Properties of Uric Acid

When pure, uric acid is white in colour and crystallises in rhombic form. In contrast to urea it is very insoluble, but much less so in blood serum than in distilled water, viz., ⅟₄₀₀₀₀ of water as opposed to ⅟₁₀₀₀ parts of plasma. It yields with alkalies two series of salts, viz., the biurate or mono-basic, and the so-called neutral or bi-basic urate, the latter of which is much more soluble. In water the mono-basic urate forms a colloidal solution from which the crystalline salt gradually precipitates.

The greater solubility of uric acid in blood plasma was, by Garrod and Haig, attributed to the alkalinity of the plasma. But it must be recalled that the earlier workers in this sphere judged of the alkalinity of the plasma by its reaction to litmus, a crude procedure as compared with the use of phenol-phthalein, and Frankel’s electro-potential measurements. Working with these as criteria, it has been shown that blood is normally alkaline in only a minority of cases, and indeed, according to Flack and Hill, the plasma is in reality neutral.
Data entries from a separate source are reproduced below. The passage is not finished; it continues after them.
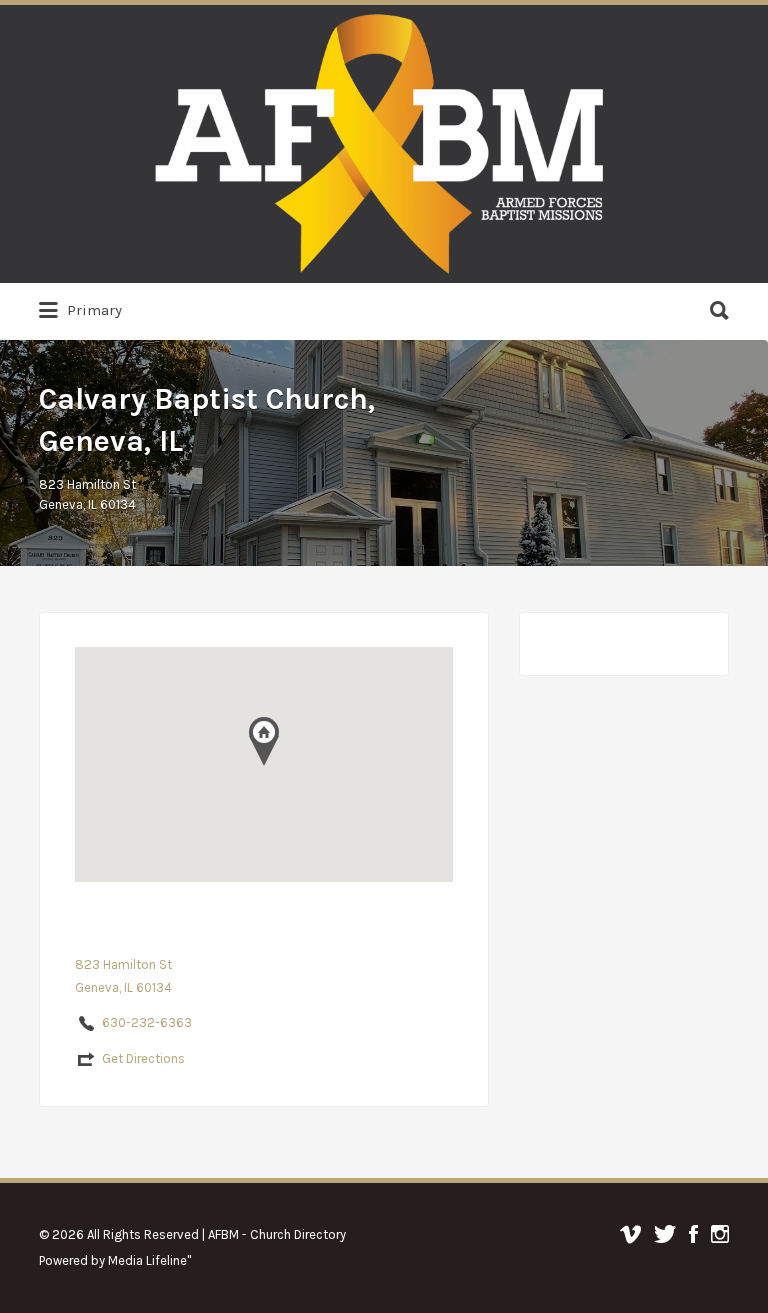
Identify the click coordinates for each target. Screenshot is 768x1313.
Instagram (720, 1234)
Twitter (665, 1234)
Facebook (693, 1234)
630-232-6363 (147, 1022)
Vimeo (630, 1234)
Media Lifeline (147, 1260)
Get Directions (143, 1058)
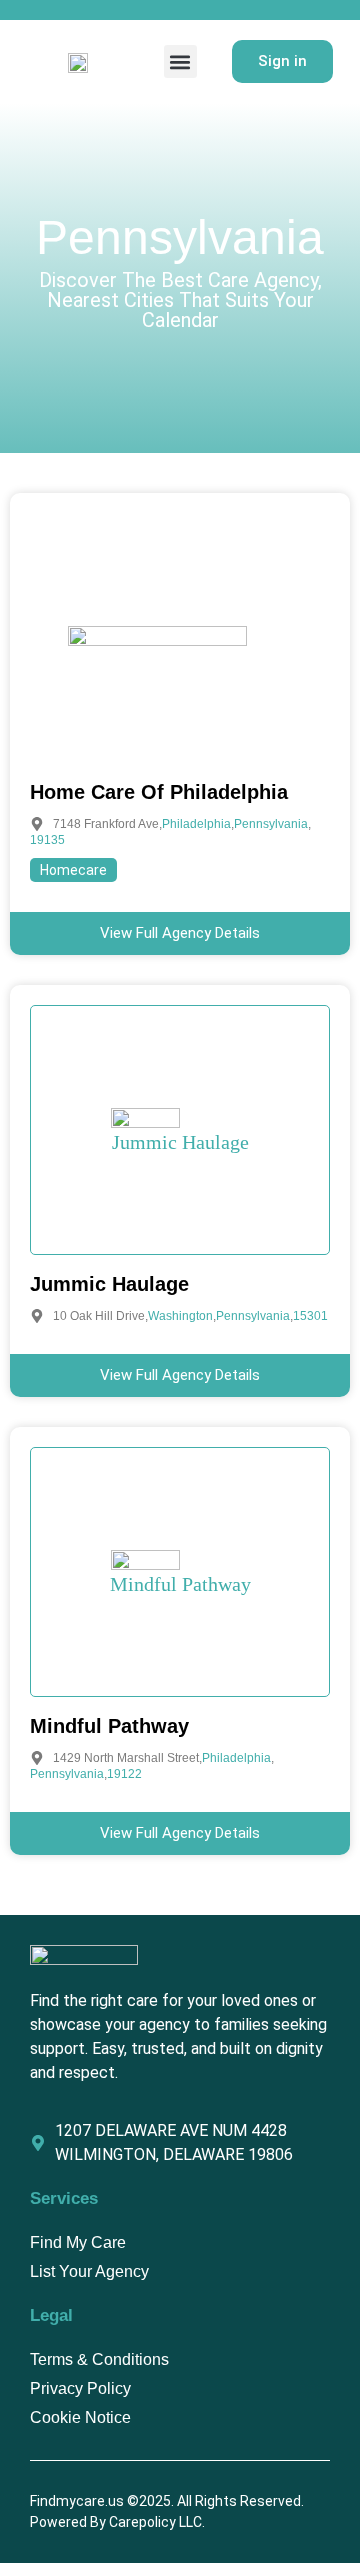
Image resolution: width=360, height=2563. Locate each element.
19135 (47, 840)
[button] (180, 61)
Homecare (73, 870)
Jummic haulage (109, 1284)
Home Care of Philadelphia (159, 792)
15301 (310, 1316)
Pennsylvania (271, 824)
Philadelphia (196, 824)
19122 (124, 1774)
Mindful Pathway (109, 1726)
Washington (180, 1316)
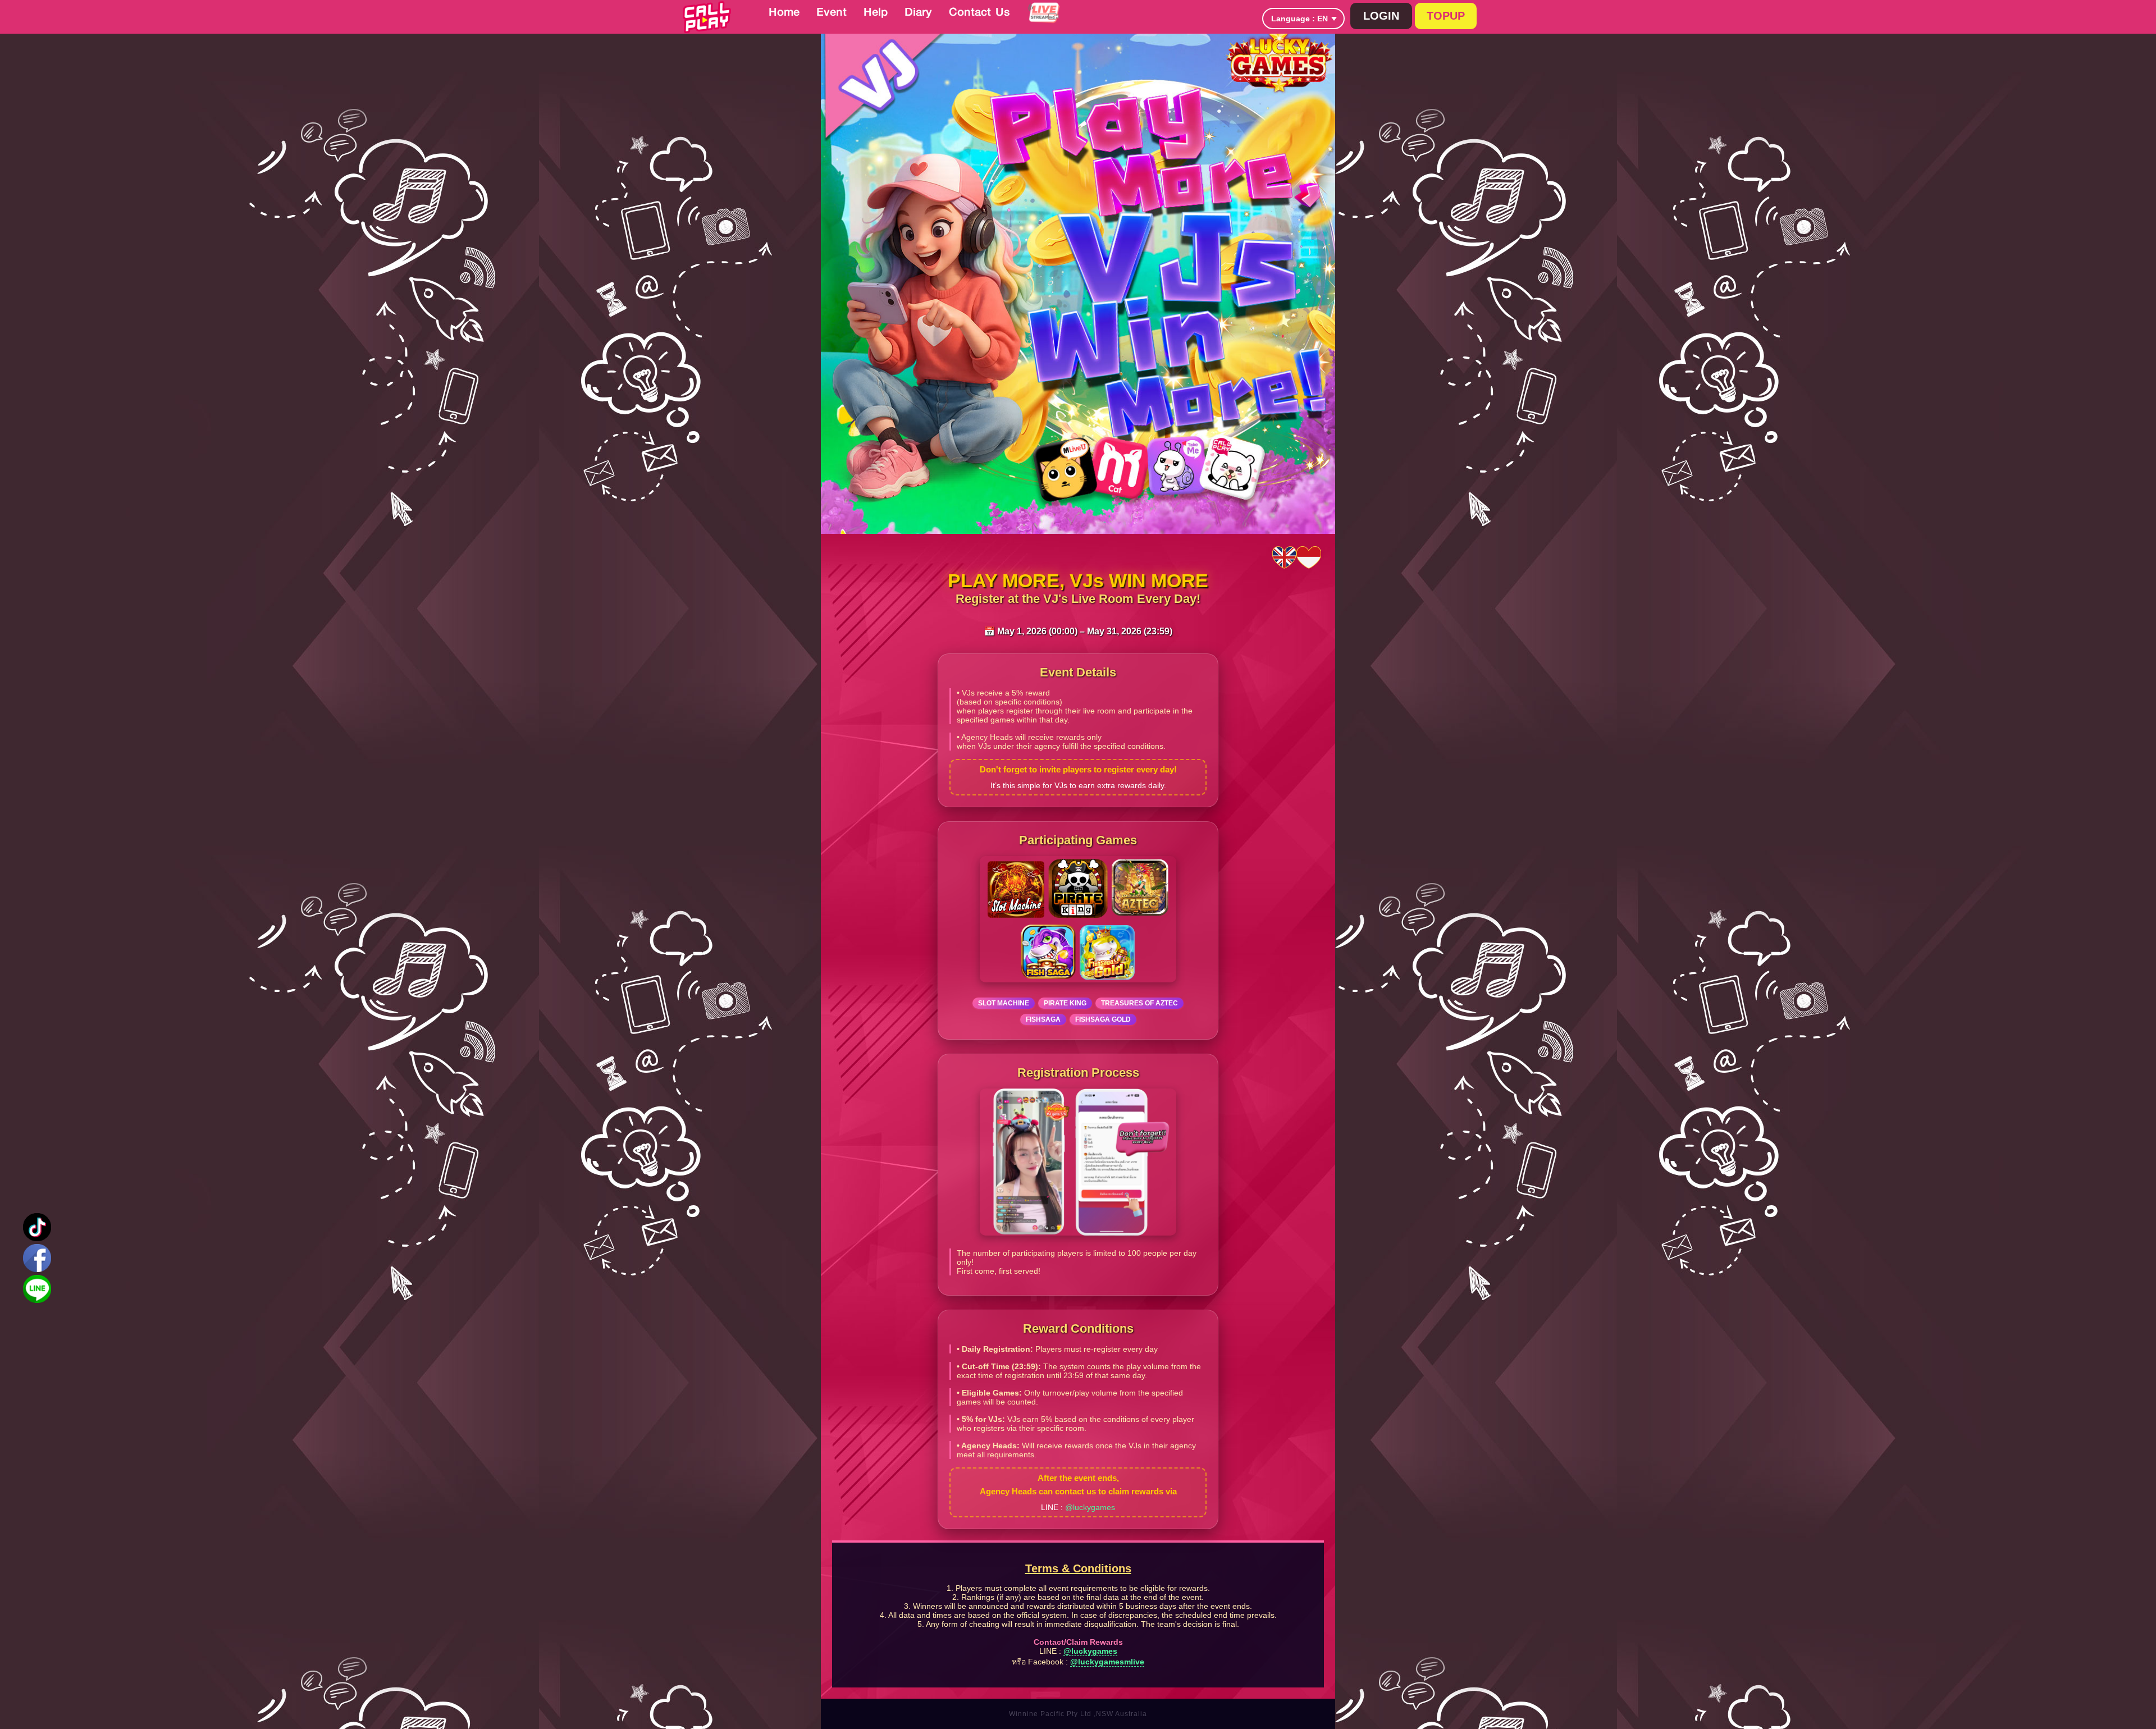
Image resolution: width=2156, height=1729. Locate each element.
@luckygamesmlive (1107, 1661)
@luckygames (1090, 1507)
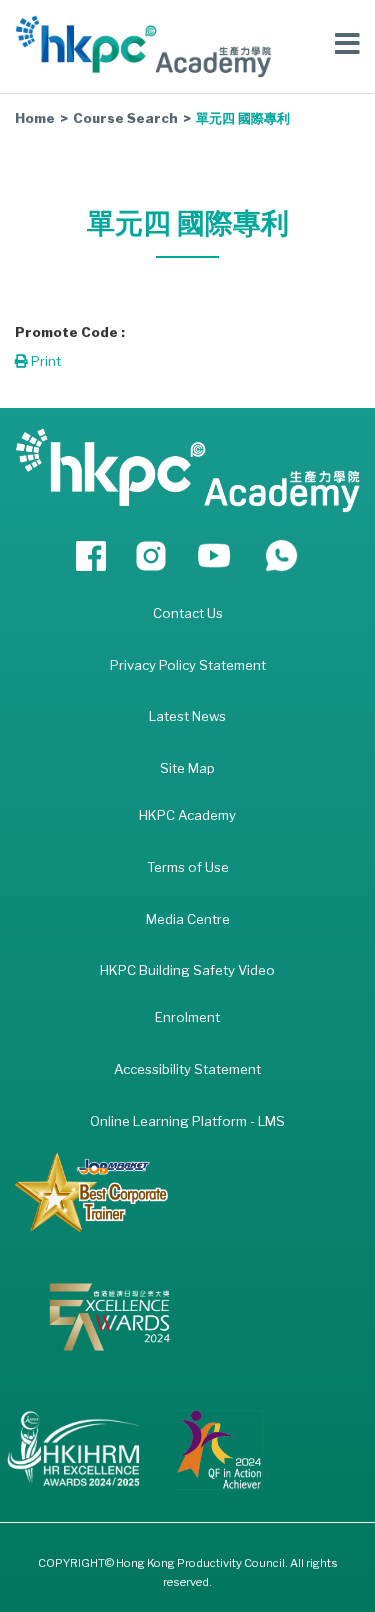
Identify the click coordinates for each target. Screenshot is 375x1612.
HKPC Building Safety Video (187, 970)
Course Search (125, 118)
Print (44, 361)
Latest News (187, 716)
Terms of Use (188, 867)
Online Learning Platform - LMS (187, 1121)
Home (35, 118)
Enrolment (187, 1017)
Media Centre (188, 919)
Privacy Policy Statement (188, 665)
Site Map (187, 768)
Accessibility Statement (187, 1069)
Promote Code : (70, 332)
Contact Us (188, 613)
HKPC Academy (187, 815)
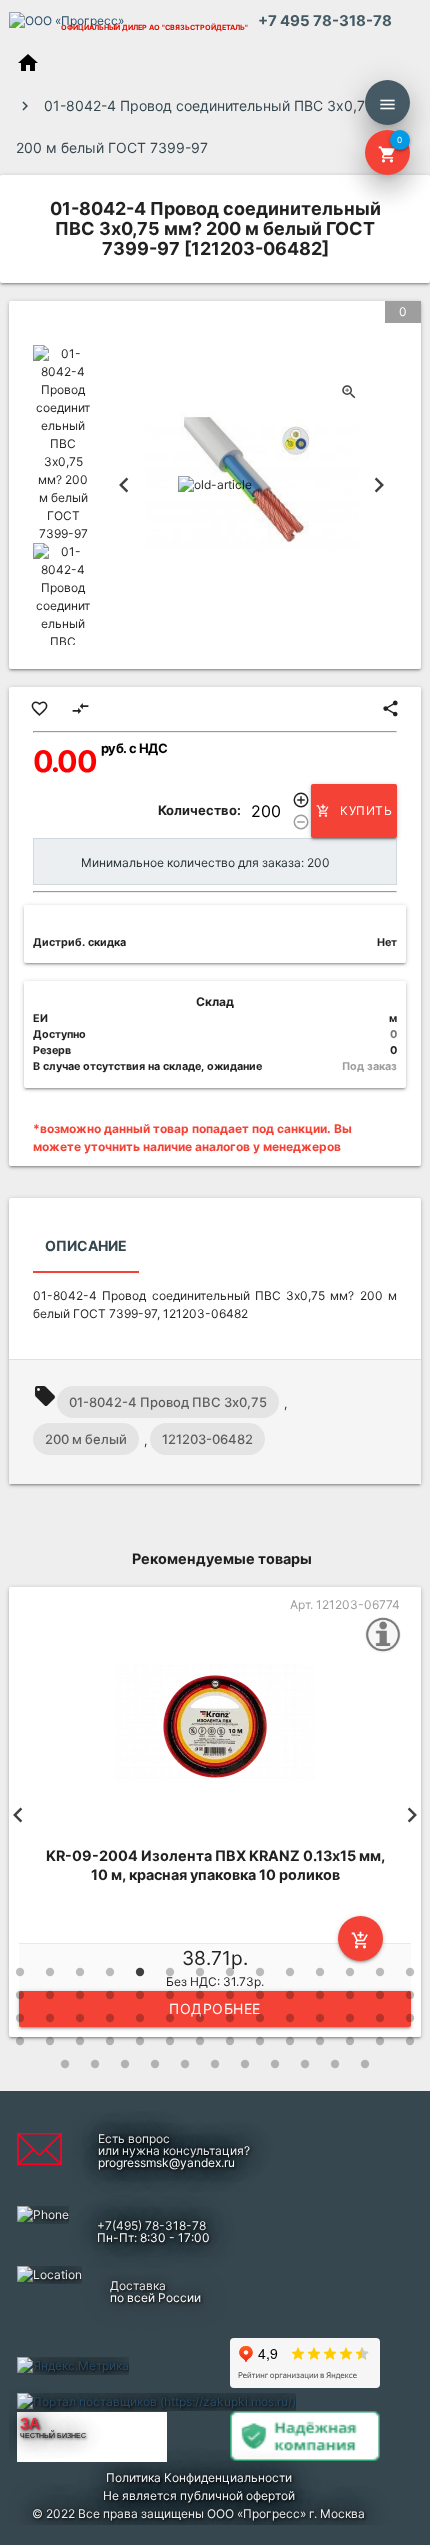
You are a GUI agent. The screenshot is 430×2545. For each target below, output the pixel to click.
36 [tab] (230, 2018)
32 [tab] (110, 2018)
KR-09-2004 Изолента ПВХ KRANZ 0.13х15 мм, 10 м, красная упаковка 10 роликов (215, 1865)
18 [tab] (110, 1995)
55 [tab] (380, 2041)
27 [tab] (380, 1995)
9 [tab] (260, 1972)
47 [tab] (140, 2041)
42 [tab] (410, 2018)
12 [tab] (350, 1972)
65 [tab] (305, 2064)
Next (379, 485)
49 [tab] (200, 2041)
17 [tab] (80, 1995)
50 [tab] (230, 2041)
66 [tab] (335, 2064)
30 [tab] (50, 2018)
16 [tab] (50, 1995)
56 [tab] (410, 2041)
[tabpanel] (215, 1815)
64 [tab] (275, 2064)
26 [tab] (350, 1995)
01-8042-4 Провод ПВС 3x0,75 (168, 1402)
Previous (124, 485)
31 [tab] (80, 2018)
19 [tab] (140, 1995)
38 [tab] (290, 2018)
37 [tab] (260, 2018)
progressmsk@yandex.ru (166, 2162)
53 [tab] (320, 2041)
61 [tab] (185, 2064)
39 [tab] (320, 2018)
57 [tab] (65, 2064)
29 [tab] (20, 2018)
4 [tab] (110, 1972)
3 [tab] (80, 1972)
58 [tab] (95, 2064)
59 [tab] (125, 2064)
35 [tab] (200, 2018)
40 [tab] (350, 2018)
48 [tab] (170, 2041)
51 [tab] (260, 2041)
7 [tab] (200, 1972)
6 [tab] (170, 1972)
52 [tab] (290, 2041)
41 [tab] (380, 2018)
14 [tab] (410, 1972)
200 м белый (86, 1439)
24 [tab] (290, 1995)
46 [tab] (110, 2041)
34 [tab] (170, 2018)
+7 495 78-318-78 (325, 20)
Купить (354, 810)
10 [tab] (290, 1972)
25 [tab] (320, 1995)
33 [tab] (140, 2018)
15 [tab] (20, 1995)
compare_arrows (80, 708)
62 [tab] (215, 2064)
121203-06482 (207, 1439)
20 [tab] (170, 1995)
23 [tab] (260, 1995)
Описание (86, 1245)
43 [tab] (20, 2041)
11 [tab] (320, 1972)
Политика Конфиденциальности (199, 2477)
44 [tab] (50, 2041)
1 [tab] (20, 1972)
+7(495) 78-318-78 (151, 2225)
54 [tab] (350, 2041)
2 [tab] (50, 1972)
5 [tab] (140, 1972)
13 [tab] (380, 1972)
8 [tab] (230, 1972)
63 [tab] (245, 2064)
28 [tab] (410, 1995)
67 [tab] (365, 2064)
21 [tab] (200, 1995)
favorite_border (39, 708)
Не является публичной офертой (199, 2495)
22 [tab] (230, 1995)
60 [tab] (155, 2064)
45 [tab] (80, 2041)
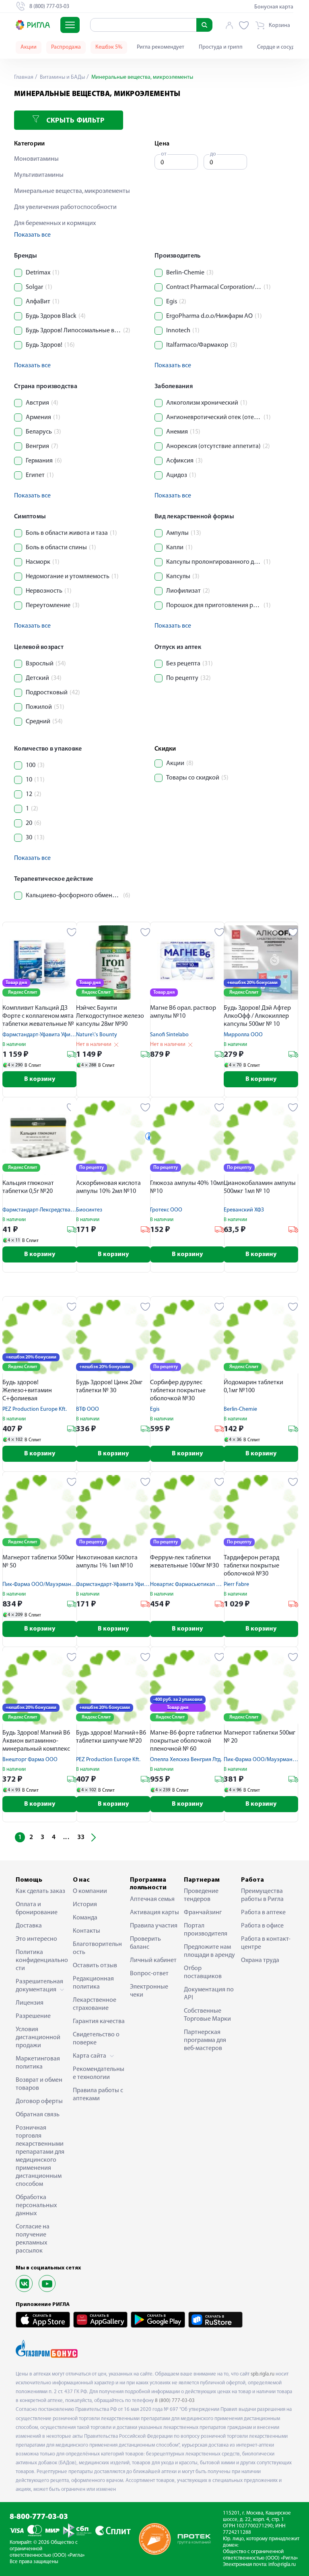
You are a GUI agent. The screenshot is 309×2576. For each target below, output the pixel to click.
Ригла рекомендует (160, 47)
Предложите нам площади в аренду (209, 1951)
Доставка (29, 1926)
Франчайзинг (203, 1912)
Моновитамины (36, 159)
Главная (23, 77)
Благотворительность (97, 1948)
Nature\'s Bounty (96, 1035)
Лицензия (29, 2003)
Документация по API (209, 1994)
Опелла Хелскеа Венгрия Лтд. (186, 1760)
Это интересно (36, 1939)
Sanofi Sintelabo (169, 1035)
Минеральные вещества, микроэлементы (72, 191)
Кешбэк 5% (108, 47)
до (213, 154)
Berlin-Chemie (240, 1409)
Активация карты (154, 1912)
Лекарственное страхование (94, 2004)
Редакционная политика (93, 1983)
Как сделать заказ (40, 1891)
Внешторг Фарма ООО (30, 1760)
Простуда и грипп (221, 47)
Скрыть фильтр (74, 121)
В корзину (39, 1079)
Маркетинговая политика (38, 2063)
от (164, 154)
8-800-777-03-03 (39, 2517)
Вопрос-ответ (149, 1973)
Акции (29, 47)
In the urine uric acid and the urates are held in solution by the neutral phosphates. This because the decomposition of the urates into uric acid by the acid salts of the urine is inhibited by the di-sodium phosphate present therein. Its maintenance in solution is possibly also reinforced through the influence of other constituents in the urine, notably, the urinary pigments and sodium chloride.